Organic matter content could decrease the susceptibility of the soil to seal formation. Le Bissonnais and Arrouays (1997) found that reduction of the organic carbon content of a loamy soil below 1.5 to 2.0% decreased the aggregate stability and the soil IR under rainfall simulator conditions. Ekwe (1991) used a rainfall simulator to measure the soil detachment from five different soils with OM contents ranging from 1.2 to 5.6%, and found that the soil detachment decreased significantly as the OM content increased. Likewise, Fullen (1991) indicated that loamy sand with OM contents <2% were very prone to erosion. Guerra (1994) used a rainfall simulator to measure IR, runoff, and soil loss in sandy loam soils with various OM contents, and found that the soil OM content played an important role in aggregate stability and soil erodibility. Guerra (1994) found that an OM content of 3% was a threshold value, below which the aggregates were unstable and the soil erodibility was high. However, in spite of the dominant effect of the OM content on seal formation, there is little information on the effects of the OM on the two mechanisms, the physical disintegration of surface soil aggregates and the physicochemical dispersion of soil clays (Agassi et al., 1981), that form the seal.

The initial size of aggregates in the soil is also an important factor in seal formation, IR, runoff, and soil loss (e.g., Moldenhauer and Kemper, 1969; Ekwe, 1991; Freebairn et al., 1991; Shainberg et al., 1997). Moldenhauer and Kemper (1969) and Freebairn et al. (1991) indicated that as the initial aggregate size of the soil increased, the IR during a rainstorm dropped more gradually because of a delay in seal formation. However, the final IR of the studied soils was independent of the initial aggregate size. Shainberg et al. (1997) studied the effects of aggregate size of two soils containing 465 and 190 g kg–1 clay and 2.07 and 1.49% OM, respectively. In both soils, the aggregate stability increased and the seal formation rate decreased when the initial aggregate size increased from <4 to between 9.5 and 12 mm.

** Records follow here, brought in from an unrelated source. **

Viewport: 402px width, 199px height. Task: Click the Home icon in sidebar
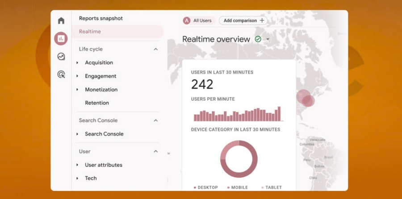coord(61,21)
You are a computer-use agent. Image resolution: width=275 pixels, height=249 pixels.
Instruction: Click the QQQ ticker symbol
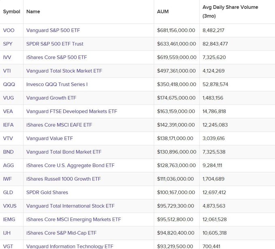pyautogui.click(x=9, y=84)
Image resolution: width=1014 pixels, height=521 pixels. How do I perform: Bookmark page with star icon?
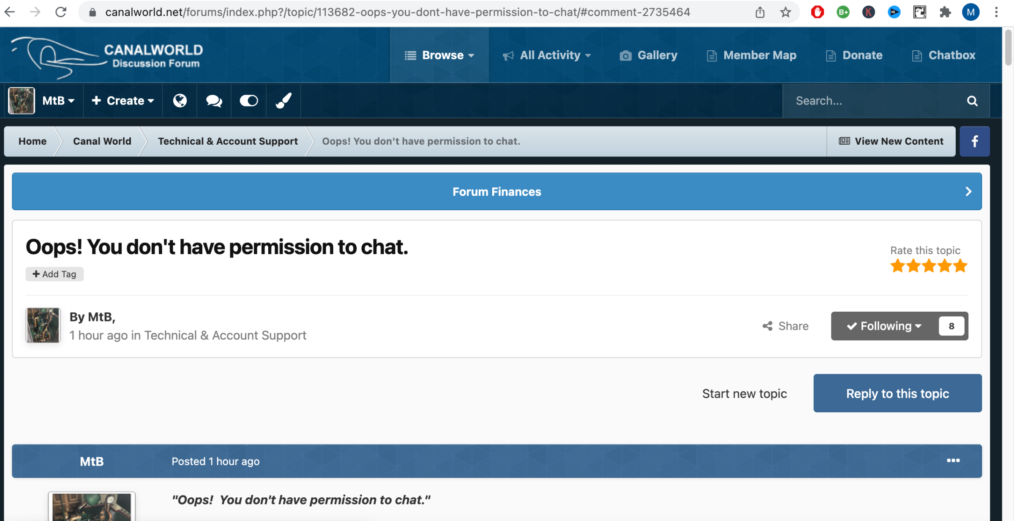(x=785, y=12)
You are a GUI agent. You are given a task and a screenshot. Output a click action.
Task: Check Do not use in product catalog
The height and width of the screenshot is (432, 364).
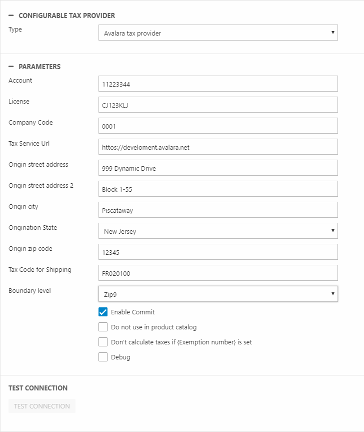point(103,327)
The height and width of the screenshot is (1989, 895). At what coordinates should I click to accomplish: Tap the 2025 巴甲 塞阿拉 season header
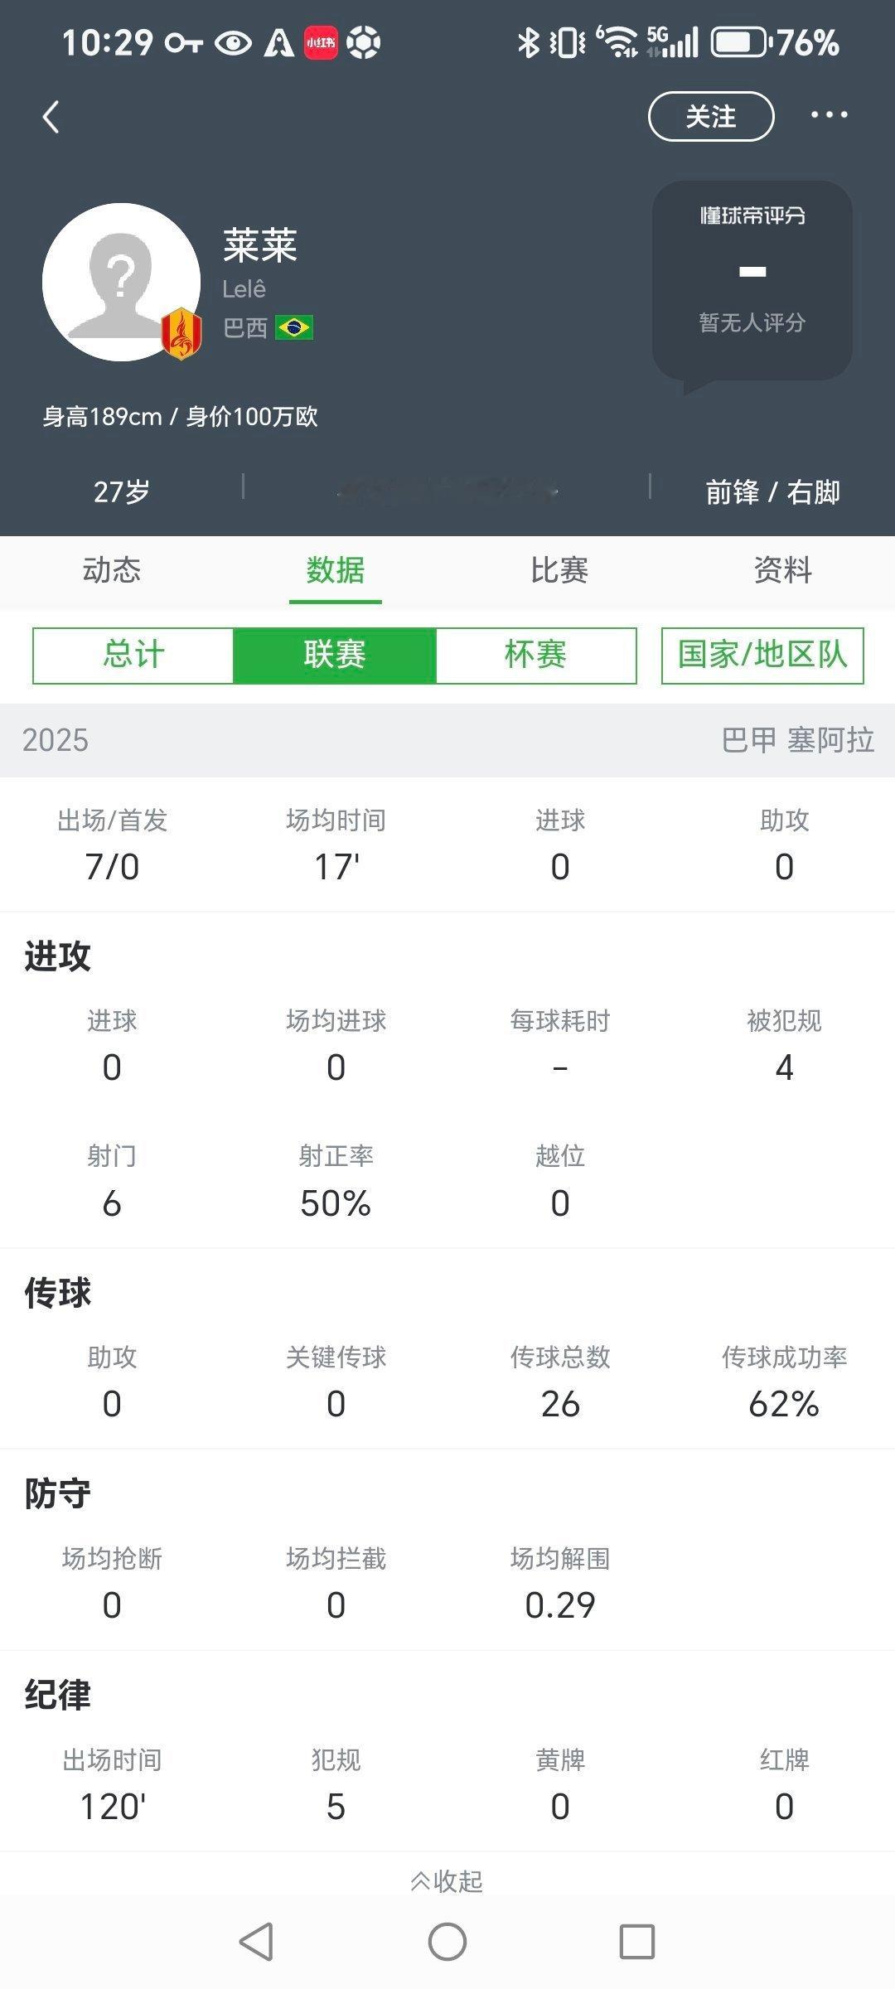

Many studies have been focused on the effects of OM content and aggregate size on seal formation and soil loss. We hypothesized that there are interactions between aggregate size, OM content, and aggregate stability, and that these interactions affect seal formation, IR, and soil loss. However, little is known about these interactions and their effects on the above parameters. Thus, the objectives of the present study were (i) to investigate the effect of soil OM content and aggregate size on the mechanisms that form the seal; and (ii) to study the OM content and aggregate size interactions in seal formation and morphology, IR, and soil loss under raindrop impact conditions.


    MATERIALS AND METHODS
 TOP
 NOTES
 ABSTRACT
 INTRODUCTION
 MATERIALS AND METHODS
 RESULTS AND DISCUSSION
 CONCLUSIONS
 REFERENCES
 
Soil Samples
Two soil samples with differing OM contents were collected from the 0.05- to 0.15-m layer in two adjacent fields: a cultivated cornfield and grassland with minimum tillage, in La Coruna, northwestern Spain. This region is characterized by a temperate humid climate, with average annual rainfall of 1171 mm, mainly from October to April. Some physical and chemical properties of the soils are presented in Table 1. The mechanical composition was determined by means of a hydrometer (Day, 1956), the OM content by the Walkley-Black method (Allison, 1965), the CaCO3 content by a volumetric method (Allison and Moodie, 1965), and the cation exchange capacity (CEC) by extraction with ammonium acetate at pH 7 (Chapman, 1965). The soil samples from both fields were sandy loam, Humic Dystrudept (Soil Survey Staff, 1999), and had similar properties except for the OM contents and the CECs (Table 1). It should be noted, however, that the difference in the CEC values was most likely a result of the differences in the OM contents in these two soil samples. The soil with 2.3% OM was referred to as the low-OM soil and that with 3.5% as the high-OM soil.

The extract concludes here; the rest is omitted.